▸ **EXTRACT PROVIDED**:
= Beginning of Section =
I am rarely speechless but I was on a call with my therapist (She’s really more like my life guide/mentor), explaining that I am in a bit of a funk.
Yes, even the Joy Doctor gets in funks (I would actually say that it’s because I have a Joy practice—which spoiler alert, means I am open to ALL of my life—that I get in funks. It’s a good thing, I swear. A funk is information.)
I am trying to slow down and in the process, have created more space for rest with less work. What happens is that then my brain starts feeding me messages that I am not doing enough. It’s a classic byproduct of a capitalist-productivity-message of how I must prove my worthiness with outcome.
I am managing some big life issues in my family and the world is constantly on fire so I am trying to commit to making space and allowing time for more rest and self-care.
Seems like a good plan, right? (and one that I am privileged to make!)
So Debbie (If you’ve read my book, you know Debbie and that everyone needs one of her in their lives!) asks me what I could ask myself in return to this voice asking me to do more.
To which I said, probably what I thought was the expected answer:
“I am doing my best. I am only human…” (And for the record, that felt like a win. I was being compassionate with myself.)
And then what she challenged me with is what left me speechless. I knew something big was coming because I heard, “Okay….” That’s when I always know to take note of what comes next.
“What if you aren’t doing as much as you could,” she challenged me.
“What if you could do more or better and you’re not?”
= End of Section =
(Items in a dataset)
= Beginning of Section =
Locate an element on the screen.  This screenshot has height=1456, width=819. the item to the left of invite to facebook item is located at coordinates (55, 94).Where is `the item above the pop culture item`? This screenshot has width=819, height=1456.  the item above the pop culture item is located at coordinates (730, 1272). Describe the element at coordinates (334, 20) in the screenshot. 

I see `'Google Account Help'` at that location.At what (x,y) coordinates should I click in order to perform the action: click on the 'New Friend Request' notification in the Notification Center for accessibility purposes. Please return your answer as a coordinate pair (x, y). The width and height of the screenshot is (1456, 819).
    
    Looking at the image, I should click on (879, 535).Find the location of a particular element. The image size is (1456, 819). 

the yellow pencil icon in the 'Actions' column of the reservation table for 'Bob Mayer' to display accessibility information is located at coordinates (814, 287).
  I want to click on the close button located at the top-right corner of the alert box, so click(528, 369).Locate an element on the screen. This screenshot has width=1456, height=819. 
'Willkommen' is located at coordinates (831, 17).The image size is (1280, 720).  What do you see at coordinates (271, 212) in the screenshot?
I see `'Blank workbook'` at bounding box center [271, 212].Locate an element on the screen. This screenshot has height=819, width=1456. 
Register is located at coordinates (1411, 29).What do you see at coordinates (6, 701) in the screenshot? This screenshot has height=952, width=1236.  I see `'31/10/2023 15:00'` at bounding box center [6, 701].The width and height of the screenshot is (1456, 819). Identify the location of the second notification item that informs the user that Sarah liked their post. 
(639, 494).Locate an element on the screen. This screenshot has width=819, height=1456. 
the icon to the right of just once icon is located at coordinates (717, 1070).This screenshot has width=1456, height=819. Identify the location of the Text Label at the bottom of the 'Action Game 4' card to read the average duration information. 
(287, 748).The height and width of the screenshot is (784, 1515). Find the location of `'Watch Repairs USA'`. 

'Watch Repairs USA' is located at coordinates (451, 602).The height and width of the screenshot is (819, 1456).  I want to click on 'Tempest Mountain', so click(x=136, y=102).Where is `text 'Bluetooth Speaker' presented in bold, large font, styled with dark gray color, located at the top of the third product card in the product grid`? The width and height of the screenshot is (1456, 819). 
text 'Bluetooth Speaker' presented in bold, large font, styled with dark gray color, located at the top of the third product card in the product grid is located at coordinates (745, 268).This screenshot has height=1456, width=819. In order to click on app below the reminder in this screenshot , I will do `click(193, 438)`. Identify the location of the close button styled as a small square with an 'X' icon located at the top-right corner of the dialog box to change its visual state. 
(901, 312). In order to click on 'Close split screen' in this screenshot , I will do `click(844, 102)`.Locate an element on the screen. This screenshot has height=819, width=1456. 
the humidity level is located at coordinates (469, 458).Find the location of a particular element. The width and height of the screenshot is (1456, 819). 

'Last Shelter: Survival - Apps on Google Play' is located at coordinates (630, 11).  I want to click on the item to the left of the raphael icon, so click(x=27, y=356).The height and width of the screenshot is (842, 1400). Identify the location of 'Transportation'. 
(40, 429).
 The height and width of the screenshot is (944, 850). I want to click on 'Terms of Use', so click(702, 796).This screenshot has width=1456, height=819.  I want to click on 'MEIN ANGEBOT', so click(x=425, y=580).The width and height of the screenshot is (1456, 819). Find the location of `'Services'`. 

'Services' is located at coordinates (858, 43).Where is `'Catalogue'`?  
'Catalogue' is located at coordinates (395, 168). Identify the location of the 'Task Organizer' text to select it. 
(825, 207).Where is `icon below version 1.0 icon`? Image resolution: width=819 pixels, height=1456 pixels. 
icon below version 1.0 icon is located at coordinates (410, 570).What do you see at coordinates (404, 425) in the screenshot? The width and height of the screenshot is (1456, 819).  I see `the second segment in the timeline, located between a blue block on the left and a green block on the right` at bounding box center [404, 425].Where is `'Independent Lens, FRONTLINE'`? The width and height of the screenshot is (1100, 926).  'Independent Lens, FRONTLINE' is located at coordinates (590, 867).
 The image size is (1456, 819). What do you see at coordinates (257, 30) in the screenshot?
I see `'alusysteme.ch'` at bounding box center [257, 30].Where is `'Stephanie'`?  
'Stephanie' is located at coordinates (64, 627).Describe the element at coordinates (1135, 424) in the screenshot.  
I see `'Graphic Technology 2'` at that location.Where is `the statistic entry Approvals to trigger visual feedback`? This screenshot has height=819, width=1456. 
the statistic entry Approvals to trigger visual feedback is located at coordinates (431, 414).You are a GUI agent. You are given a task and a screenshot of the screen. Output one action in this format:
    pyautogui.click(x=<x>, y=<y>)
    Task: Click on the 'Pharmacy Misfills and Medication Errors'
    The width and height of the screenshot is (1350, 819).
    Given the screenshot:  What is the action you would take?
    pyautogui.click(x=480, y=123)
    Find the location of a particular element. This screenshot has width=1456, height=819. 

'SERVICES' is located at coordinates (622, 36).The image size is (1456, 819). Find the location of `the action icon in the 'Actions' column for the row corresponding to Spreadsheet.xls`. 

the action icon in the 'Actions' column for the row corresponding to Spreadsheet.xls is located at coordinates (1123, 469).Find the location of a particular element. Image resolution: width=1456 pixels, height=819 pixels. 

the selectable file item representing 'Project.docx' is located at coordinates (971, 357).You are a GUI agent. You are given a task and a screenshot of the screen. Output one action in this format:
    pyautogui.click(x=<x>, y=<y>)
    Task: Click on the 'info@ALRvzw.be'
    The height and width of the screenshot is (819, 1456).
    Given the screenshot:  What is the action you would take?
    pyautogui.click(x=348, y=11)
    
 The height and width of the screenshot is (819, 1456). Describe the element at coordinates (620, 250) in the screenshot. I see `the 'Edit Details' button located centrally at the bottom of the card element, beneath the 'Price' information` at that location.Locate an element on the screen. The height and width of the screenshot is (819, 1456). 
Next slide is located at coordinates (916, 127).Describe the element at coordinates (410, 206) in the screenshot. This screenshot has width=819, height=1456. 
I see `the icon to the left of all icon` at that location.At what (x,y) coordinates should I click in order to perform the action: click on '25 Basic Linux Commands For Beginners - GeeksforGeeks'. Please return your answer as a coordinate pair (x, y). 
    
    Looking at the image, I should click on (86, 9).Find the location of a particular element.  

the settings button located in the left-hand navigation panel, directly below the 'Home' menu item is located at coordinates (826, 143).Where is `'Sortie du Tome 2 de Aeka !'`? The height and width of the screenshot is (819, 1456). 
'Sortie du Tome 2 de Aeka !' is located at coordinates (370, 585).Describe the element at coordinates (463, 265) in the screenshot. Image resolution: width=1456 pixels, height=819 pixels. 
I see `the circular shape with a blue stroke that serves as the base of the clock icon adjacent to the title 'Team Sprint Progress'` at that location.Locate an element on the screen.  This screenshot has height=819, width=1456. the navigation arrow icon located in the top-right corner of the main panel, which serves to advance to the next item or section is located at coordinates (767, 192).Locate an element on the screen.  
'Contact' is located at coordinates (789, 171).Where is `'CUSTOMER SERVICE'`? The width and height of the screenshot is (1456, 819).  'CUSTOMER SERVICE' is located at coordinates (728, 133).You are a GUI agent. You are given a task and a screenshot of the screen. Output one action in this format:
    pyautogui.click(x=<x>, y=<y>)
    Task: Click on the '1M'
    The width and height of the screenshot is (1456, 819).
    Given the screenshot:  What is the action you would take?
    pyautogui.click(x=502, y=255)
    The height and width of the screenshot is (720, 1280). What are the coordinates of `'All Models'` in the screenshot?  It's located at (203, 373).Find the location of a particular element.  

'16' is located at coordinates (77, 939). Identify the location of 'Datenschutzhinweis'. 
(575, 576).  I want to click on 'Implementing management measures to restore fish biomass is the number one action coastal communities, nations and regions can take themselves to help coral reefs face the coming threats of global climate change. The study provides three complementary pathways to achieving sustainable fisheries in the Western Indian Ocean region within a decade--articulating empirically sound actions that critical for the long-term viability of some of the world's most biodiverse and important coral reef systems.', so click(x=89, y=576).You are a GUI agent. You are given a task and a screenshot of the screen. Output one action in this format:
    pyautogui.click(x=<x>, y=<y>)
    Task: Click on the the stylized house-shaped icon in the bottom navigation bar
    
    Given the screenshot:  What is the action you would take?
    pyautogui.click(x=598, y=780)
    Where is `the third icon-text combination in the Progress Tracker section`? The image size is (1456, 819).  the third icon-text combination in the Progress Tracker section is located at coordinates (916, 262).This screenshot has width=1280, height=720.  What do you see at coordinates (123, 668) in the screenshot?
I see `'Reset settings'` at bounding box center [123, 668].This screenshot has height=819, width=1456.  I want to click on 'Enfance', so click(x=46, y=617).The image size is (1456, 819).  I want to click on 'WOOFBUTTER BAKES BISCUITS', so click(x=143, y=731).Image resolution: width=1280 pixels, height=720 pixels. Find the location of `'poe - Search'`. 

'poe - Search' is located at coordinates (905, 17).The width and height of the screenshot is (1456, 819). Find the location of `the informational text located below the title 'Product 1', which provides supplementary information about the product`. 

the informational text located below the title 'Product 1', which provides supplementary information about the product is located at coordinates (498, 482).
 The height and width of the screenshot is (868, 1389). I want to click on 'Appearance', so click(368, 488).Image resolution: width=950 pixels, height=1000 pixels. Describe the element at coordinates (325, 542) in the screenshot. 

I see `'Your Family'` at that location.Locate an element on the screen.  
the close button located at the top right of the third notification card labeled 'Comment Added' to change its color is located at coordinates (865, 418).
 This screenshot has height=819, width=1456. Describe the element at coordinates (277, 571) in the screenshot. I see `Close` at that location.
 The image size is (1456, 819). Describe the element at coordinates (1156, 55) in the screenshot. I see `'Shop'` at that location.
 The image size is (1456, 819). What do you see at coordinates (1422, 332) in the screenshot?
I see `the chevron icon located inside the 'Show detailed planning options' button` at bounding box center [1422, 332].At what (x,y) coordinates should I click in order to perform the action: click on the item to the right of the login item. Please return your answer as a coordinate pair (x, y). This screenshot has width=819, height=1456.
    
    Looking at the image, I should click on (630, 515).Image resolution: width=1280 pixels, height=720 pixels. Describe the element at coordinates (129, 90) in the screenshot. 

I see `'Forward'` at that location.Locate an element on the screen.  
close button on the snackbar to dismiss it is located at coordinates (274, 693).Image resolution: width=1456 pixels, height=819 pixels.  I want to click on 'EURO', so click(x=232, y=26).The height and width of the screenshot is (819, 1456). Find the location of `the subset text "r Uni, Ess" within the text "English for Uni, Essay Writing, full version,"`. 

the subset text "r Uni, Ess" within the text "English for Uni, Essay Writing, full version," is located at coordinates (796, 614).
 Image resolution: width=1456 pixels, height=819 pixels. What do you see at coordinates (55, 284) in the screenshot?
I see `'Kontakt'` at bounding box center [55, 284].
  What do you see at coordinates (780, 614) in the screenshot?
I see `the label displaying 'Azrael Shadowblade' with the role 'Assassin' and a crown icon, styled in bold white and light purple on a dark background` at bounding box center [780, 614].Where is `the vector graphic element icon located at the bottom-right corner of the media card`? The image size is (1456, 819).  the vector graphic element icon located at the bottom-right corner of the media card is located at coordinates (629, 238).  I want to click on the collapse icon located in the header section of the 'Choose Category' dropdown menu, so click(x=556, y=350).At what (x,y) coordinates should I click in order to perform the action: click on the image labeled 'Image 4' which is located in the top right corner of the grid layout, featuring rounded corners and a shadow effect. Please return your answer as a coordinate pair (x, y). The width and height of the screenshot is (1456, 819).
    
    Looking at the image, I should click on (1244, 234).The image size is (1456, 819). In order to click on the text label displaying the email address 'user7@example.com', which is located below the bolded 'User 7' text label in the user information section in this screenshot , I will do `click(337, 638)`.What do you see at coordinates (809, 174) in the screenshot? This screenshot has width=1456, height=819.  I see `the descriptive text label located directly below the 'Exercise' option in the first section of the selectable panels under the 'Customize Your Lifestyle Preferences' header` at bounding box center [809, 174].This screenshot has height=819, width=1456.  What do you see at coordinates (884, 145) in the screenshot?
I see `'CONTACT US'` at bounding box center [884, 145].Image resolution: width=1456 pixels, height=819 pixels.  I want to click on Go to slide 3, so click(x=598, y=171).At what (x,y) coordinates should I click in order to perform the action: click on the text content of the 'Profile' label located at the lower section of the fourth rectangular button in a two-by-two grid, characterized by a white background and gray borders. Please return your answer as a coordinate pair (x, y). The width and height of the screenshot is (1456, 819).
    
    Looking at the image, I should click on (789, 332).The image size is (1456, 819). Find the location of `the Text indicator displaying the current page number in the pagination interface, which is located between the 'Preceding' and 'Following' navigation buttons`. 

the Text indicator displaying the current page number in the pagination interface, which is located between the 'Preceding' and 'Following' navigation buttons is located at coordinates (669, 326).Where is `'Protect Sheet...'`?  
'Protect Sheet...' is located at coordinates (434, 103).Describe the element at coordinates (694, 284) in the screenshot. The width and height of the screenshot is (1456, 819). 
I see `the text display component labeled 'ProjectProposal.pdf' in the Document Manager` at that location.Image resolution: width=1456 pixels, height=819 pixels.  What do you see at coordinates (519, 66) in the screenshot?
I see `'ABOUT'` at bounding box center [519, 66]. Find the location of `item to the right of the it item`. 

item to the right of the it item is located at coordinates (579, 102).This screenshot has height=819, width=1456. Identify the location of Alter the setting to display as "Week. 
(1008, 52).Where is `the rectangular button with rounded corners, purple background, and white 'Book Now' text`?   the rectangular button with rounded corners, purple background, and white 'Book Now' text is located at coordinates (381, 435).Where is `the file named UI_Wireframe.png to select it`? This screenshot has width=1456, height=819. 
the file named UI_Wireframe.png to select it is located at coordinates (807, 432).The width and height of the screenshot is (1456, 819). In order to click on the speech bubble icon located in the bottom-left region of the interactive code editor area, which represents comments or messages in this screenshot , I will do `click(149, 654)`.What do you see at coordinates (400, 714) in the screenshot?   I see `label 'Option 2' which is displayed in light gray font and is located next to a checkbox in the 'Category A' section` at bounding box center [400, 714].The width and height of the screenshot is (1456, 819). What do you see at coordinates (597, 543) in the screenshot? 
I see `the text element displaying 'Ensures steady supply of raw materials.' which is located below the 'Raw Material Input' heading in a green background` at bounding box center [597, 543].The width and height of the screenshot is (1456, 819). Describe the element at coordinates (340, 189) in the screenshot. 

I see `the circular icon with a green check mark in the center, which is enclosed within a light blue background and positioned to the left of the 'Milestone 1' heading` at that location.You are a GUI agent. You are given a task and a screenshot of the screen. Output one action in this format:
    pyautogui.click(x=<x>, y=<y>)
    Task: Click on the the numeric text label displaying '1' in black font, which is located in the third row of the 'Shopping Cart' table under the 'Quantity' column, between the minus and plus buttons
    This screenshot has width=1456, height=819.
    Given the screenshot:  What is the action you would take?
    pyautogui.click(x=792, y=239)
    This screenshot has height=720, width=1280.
= End of Section =
▸ **COMPLETE THE FOLLOWING**:
A. Repeat, word for word, the stretch of the essay about being in a funk from "I am trying to slow" through "to do more.".
B. Carry on the essay about being in a funk from the point where it stops.

▸ **ANSWERS**:
A.
I am trying to slow down and in the process, have created more space for rest with less work. What happens is that then my brain starts feeding me messages that I am not doing enough. It’s a classic byproduct of a capitalist-productivity-message of how I must prove my worthiness with outcome.
I am managing some big life issues in my family and the world is constantly on fire so I am trying to commit to making space and allowing time for more rest and self-care.
Seems like a good plan, right? (and one that I am privileged to make!)
So Debbie (If you’ve read my book, you know Debbie and that everyone needs one of her in their lives!) asks me what I could ask myself in return to this voice asking me to do more.

B.
Wait a second, I thought I was supposed to use my self-compassion and accept where I am. This felt a bit off.
But she went on.
“What if you could do more and you choose not to? What then?”
It was a reframe that stopped me in my tracks.
Silence.
And I thought she had misspoke.
She went on: “And what if that is also okay?”
It seems so simple but is so profound. Yes, I could be doing more. Yes, I could need less space for rest. But so what?
What if you know you can do more, that it’s humanly possible to do more and yet, you don’t do it?
Maybe resting is not only allowing yourself to accept yourself as enough. Maybe it’s also accepting that you get to say I am doing less than enough and that’s ok too.
Maybe that’s even when it really counts as rest. Not that you are so depleted or exhausted by life that you must take a break.
But that you take a break just because you’re human and you choose to take one.
Period.
I don’t know if this is landing for you as big as it did for me but let me know and I would love to have a discussion with all of you. Leave a comment and let’s all talk about rest. Do you take enough? Do you feel bad when you do? What if today, you knew you could do more but you didn’t do it? I can’t wait to hear from you.
I am really sitting with this idea that I could be doing more. It is humanly possible to do it. And yet it is okay to not.
Love this post.
Great post! I struggle with such thoughts a lot.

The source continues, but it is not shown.